Existe, inevitablemente, la lógica del resultado. No es poca cosa ser la cara visible dirigencial de un equipo que, en poco más de un año, ganó la Copa América, la final intercontinental con Italia y el Mundial.
Existe, ni que hablar, el impacto intangible pero más que simbólico del vínculo que Tapia tiene con el plantel y, especialmente, con Lionel Messi. Por las razones que sea, el abrazo que el capitán campeón le dio al dirigente apenas terminada la final dio toda la sensación de ser mucho más que un gesto de rigor: fue un encuentro desde cierto afecto. Y eso, de la mano de tantas fotos en las que, finalmente, el genio nunca apareció, es un capital que debería elevar aún más que aquellos resultados la influencia de Tapia en nuestro fútbol.
Y aquí podría aparecer el auténtico desafío. Que no es otra cosa que el uso positivo de esa influencia.
A partir de no conocer al titular de la AFA, debo prontamente aclarar que todo esto es una simple fantasía/deseo personal.
Nuestro fútbol cotidiano tiene anomalías como, por ejemplo, la acumulación absurda de equipos en primera división, camino a un nuevo torneo de 30 equipos que todos votaron y muy pocos dijeron querer –contradicción habitual en el edificio de Viamonte 1366- cuando tuvo su debut en tiempos de Grondona.
O el sinsentido del sistema de promedios que, en los ejemplos recientes de las pérdidas de categoría de Tigre y de Patronato deja en claro ser un sistema injusto e innecesario.
O la nunca debidamente legislada prohibición a concurrir libremente a los estadios.
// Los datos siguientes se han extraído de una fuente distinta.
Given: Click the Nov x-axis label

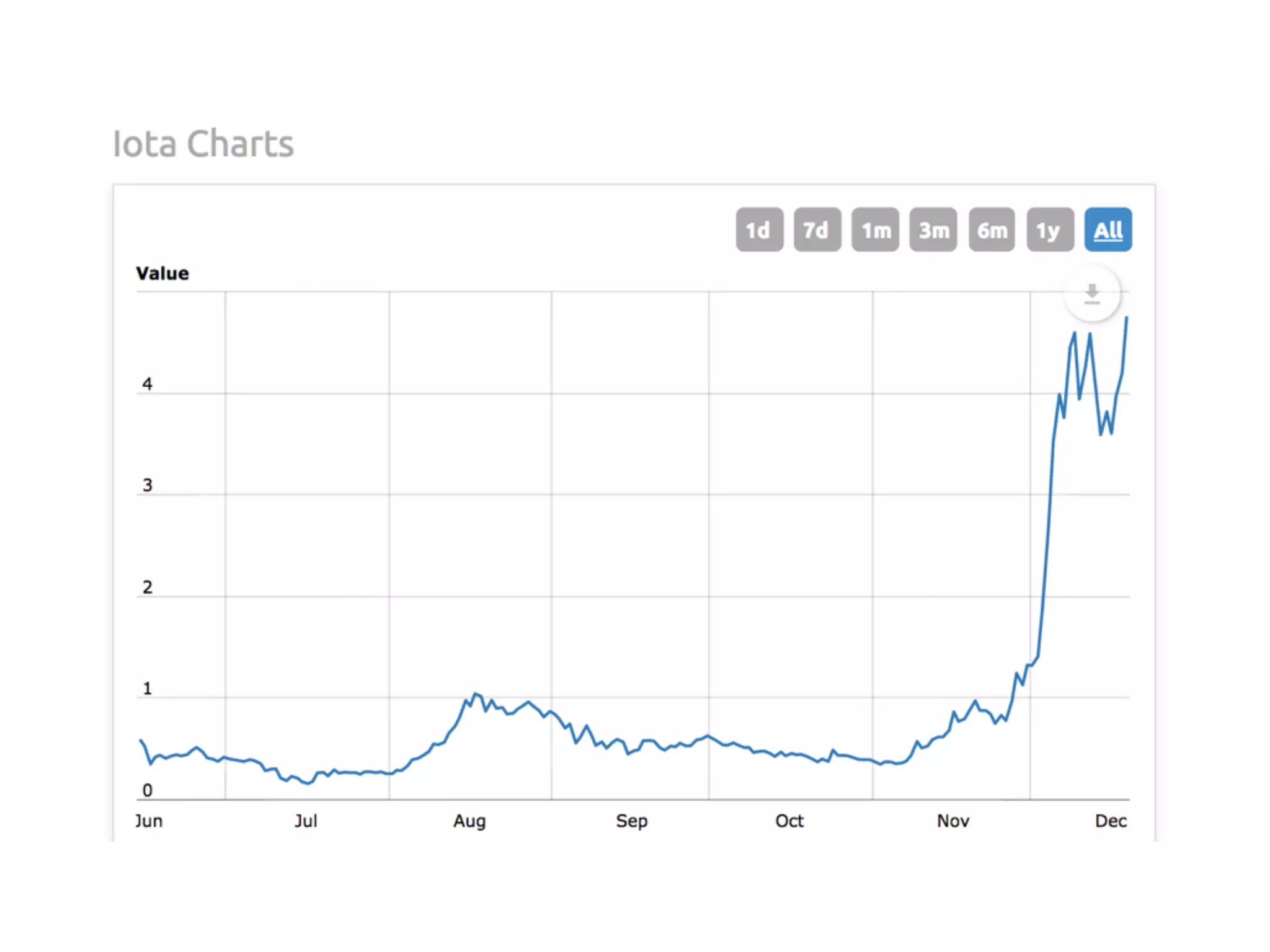Looking at the screenshot, I should pos(952,821).
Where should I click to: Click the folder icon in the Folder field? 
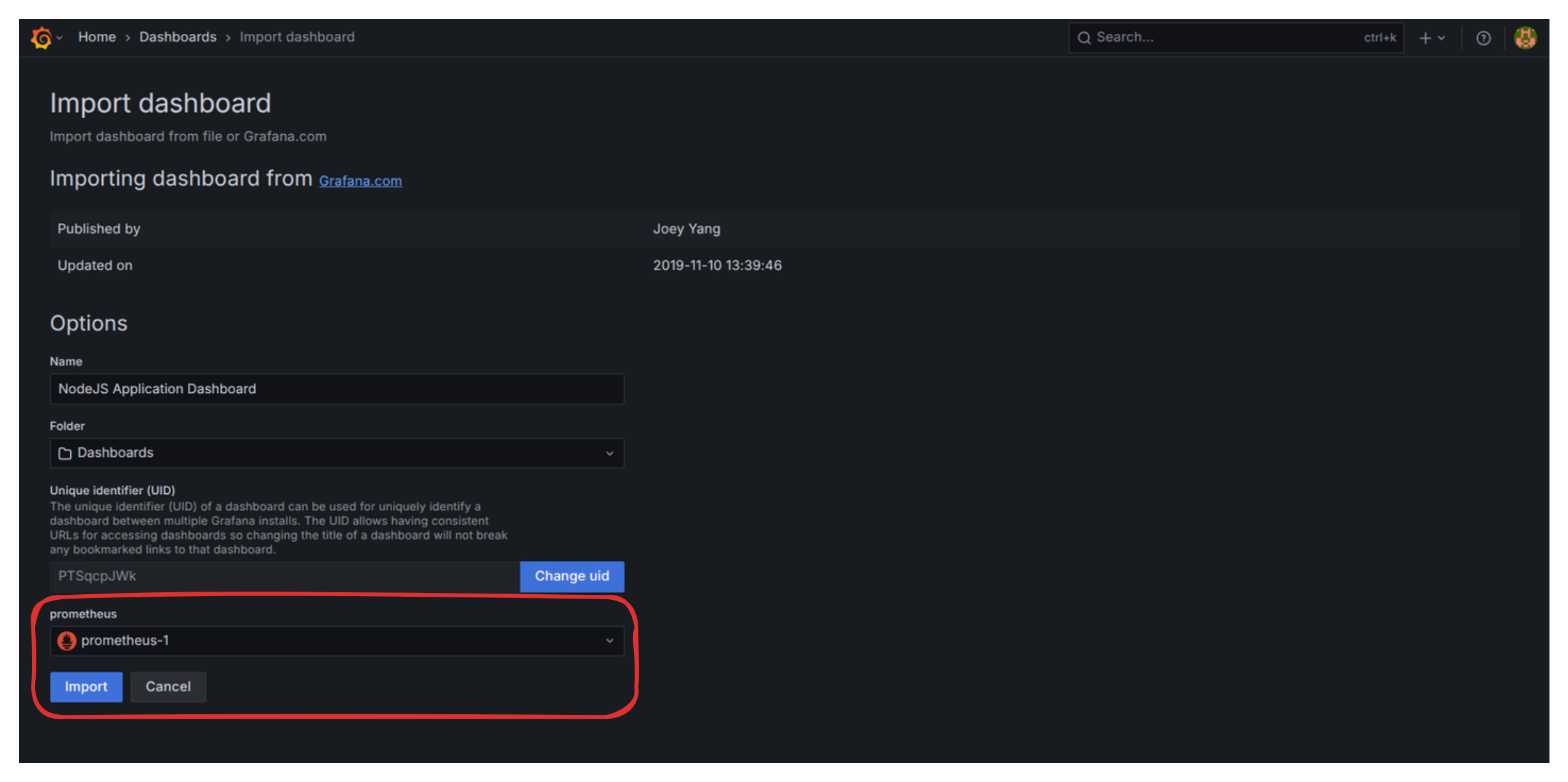point(65,453)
Hace más de una década que los argentinos podemos ir de manera irrestricta a casi cualquier lado… salvo al fútbol. Lo peor: nunca nadie se tomó el trabajo de blanquear quienes son los que quieren esa prohibición. Ni por qué se la impuso.
Y los balances deficitarios de la mayoría de los clubes. Y los escándalos recurrentes con ciertos partidos que llenan de sospecha a los hinchas poniendo en riesgo el sustento final del espectáculo que no es otra cosa que la fidelidad del que está en las tribunas.
Y todas esas cosas en las que usted está pensando en este preciso momento y que, sin dudas, forman parte del inventario oscuro de esta pasión en la que coincidimos.
De tal modo, no se cuántos de estos puntos serán considerados como anomalías por Tapia. Ni si realmente le interesaría modificar un status quo que hasta permitió que un legislador entrerriano pidiera eliminar los descensos en beneficio del muy meritorio equipo de Paraná.
De lo que estoy seguro de que este sería un momento ideal de energía positiva y poder simbólico y real para animarse a pegar un volantazo.
Y de que el fútbol del equipo campeón mundial –un gran campeón mundial- merece una lógica doméstica infinitamente más sana que la que tenemos. Nosotros, también.